Lettera d’amore d’inizio secolo (con dovizia di attenzione verso sostanza e forma incontinente)

Les femmes de l'eau

Io ti odio. Non ti disprezzo. Ti odio. Il disprezzo ha un valore, un prezzo, una sostanziale consistenza. L’odio invece è informe, molle come la carne buttata sul bancone della vita – puoi infilarci le dita e strappare la polpa, strappare le fibre e schiacciarle sotto il peso del corpo – e rimestare la polpa, il grasso, con quelle strisce gonfie e gialle, chissà poi perché – renderla quasi liquida, e dissetarmi con quel succo maledetto e velenoso. Poi vomito. Sempre. Con costanza, sui miei piedi, nudi e zeppi di funghi, con le vesciche di sangue pesto che succhiano avide i miei acidi appena colti. Ho tolto i mobili, suppellettili e squarciato i muri per togliere il colore alle pareti. Queste stanze devono somigliarmi, io grigio senza fortuna, come la malta che tiene uniti i mattoni dell’esistenza, grigio come il cemento maledetto che sostiene l’idea stessa del mio rifugio. Perso, smarrito in me, senza la dignità che dovrebbe appartenere agli uomini, senza neppure più il dolore che incatenava il ricordo tuo: a me. Sono in piedi, nudo, tutto il giorno e la notte, a fissare i detriti dell’appartenenza a questa società, la polvere di calce che morde i polmoni, senza sosta, fino a renderli invisibili alla mia percezione. Ti odio.
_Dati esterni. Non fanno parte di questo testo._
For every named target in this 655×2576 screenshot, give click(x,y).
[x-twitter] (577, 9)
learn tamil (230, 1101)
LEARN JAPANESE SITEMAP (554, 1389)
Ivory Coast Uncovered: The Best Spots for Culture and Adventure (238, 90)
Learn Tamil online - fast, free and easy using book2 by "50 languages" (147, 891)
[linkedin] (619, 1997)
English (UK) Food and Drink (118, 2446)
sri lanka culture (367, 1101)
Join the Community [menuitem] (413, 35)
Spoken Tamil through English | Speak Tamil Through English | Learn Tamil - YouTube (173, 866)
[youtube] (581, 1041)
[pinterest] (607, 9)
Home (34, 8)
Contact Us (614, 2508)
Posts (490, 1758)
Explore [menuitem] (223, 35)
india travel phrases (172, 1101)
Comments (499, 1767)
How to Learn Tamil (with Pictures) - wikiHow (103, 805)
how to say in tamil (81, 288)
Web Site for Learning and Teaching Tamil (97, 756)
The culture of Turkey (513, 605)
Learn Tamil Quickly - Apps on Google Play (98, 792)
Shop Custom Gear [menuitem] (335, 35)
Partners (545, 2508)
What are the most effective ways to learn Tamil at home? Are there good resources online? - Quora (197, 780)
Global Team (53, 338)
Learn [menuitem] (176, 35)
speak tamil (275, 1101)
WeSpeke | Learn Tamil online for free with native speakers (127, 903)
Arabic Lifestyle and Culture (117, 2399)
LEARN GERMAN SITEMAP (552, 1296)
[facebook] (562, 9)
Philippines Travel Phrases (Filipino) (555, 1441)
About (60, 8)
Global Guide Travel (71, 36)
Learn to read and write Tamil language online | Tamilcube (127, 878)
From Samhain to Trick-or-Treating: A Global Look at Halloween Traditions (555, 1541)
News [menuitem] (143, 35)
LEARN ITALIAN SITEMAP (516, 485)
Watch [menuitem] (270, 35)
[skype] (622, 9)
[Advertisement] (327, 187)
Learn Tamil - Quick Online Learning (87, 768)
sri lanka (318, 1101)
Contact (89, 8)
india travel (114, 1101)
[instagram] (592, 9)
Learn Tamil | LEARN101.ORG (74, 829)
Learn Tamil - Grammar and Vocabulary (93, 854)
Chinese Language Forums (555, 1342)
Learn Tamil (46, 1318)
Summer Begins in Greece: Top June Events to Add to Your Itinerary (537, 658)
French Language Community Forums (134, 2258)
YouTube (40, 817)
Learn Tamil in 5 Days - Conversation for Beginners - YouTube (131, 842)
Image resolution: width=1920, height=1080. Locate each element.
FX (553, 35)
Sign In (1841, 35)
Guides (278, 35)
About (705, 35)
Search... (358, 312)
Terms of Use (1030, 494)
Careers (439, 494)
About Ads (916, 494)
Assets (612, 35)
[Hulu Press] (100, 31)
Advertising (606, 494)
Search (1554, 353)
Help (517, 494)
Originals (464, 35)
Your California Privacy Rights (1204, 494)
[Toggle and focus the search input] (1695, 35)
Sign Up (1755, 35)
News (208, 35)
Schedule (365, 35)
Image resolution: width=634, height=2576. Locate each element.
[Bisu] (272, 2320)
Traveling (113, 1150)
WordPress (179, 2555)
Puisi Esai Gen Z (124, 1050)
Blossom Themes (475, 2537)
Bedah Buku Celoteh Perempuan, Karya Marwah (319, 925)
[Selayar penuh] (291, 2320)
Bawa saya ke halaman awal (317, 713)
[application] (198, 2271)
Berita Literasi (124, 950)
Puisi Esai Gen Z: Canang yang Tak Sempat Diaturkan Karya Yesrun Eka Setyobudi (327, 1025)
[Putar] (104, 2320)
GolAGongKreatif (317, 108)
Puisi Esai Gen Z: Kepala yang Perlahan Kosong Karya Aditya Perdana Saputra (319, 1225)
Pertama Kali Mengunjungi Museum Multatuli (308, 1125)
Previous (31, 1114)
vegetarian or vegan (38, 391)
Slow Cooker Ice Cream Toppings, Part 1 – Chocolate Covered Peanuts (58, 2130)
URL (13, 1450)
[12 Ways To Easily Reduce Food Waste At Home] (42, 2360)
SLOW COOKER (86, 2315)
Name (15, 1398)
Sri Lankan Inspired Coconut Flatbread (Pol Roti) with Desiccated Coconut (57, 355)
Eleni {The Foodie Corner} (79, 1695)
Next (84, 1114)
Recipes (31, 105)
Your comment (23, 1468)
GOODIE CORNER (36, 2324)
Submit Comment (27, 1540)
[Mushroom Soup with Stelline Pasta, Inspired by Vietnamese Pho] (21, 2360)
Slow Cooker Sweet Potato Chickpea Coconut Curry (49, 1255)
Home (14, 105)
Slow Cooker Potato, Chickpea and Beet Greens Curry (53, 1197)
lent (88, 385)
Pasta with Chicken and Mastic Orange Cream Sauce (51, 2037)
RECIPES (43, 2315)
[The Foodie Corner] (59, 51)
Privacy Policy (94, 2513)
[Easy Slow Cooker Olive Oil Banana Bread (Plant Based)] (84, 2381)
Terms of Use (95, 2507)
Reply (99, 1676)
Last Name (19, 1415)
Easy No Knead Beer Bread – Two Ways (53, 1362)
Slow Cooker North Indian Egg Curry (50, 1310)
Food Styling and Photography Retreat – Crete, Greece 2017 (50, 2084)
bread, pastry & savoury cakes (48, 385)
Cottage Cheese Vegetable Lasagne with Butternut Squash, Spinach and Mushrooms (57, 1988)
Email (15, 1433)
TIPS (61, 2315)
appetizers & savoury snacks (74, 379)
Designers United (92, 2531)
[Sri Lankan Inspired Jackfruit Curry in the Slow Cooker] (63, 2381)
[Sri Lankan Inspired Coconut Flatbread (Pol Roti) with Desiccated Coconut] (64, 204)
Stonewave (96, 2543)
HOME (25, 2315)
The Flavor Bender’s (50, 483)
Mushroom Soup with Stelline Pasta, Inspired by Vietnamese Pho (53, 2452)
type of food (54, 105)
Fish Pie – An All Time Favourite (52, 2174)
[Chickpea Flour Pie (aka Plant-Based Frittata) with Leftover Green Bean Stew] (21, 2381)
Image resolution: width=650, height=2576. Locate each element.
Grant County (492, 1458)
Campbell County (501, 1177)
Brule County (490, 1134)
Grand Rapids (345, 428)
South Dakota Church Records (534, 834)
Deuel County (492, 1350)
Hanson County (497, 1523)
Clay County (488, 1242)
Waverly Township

Urlo e corro su quello che una volta era pozzolana, urlo e corro sul veleno che mi hai fatti inghiottire, con il sangue che si fa strada dal mio culo, il tumore che mi hai infilato dentro a forza, spingendo senza sosta con le menzogne del tuo amore, con le false promesse delle tue preghiere, con i baci roventi vuoti d’ogni passione. E ti odio. Chiuso come un monatto senza gambe, senza braccia, un moncone che striscia sugli umori rinsecchiti della tua vagina, putrida come la gola della iena più bastarda, quella che copula solo con la vendetta e figlia cuccioli morti per la cena del Dio dei vermi. Ecco, io ti odio. Ho chiuso ogni finestra, ogni porta, ogni fessura, con la sabbia marcia del fiume disgraziato, quello che una volta era biondo, ma da sempre è stato giallo, dorato non per i riflessi di Elio ma per i sedimenti catarrosi che i morti hanno versato dall’inizio dei secoli. Al buio ti odio. Ti odio adesso che non respiro. Ti odierò più tardi quando la morte si accoppierà con me. E ti odierò per sempre, sempre più forte, anche quando i vermi carezzeranno le viscere, anche quando l’anima squarcerà l’inferno. Ti odio. E non avrò pace. Per scelta. La mia scelta. Quella di amarti per tutta la mia esistenza.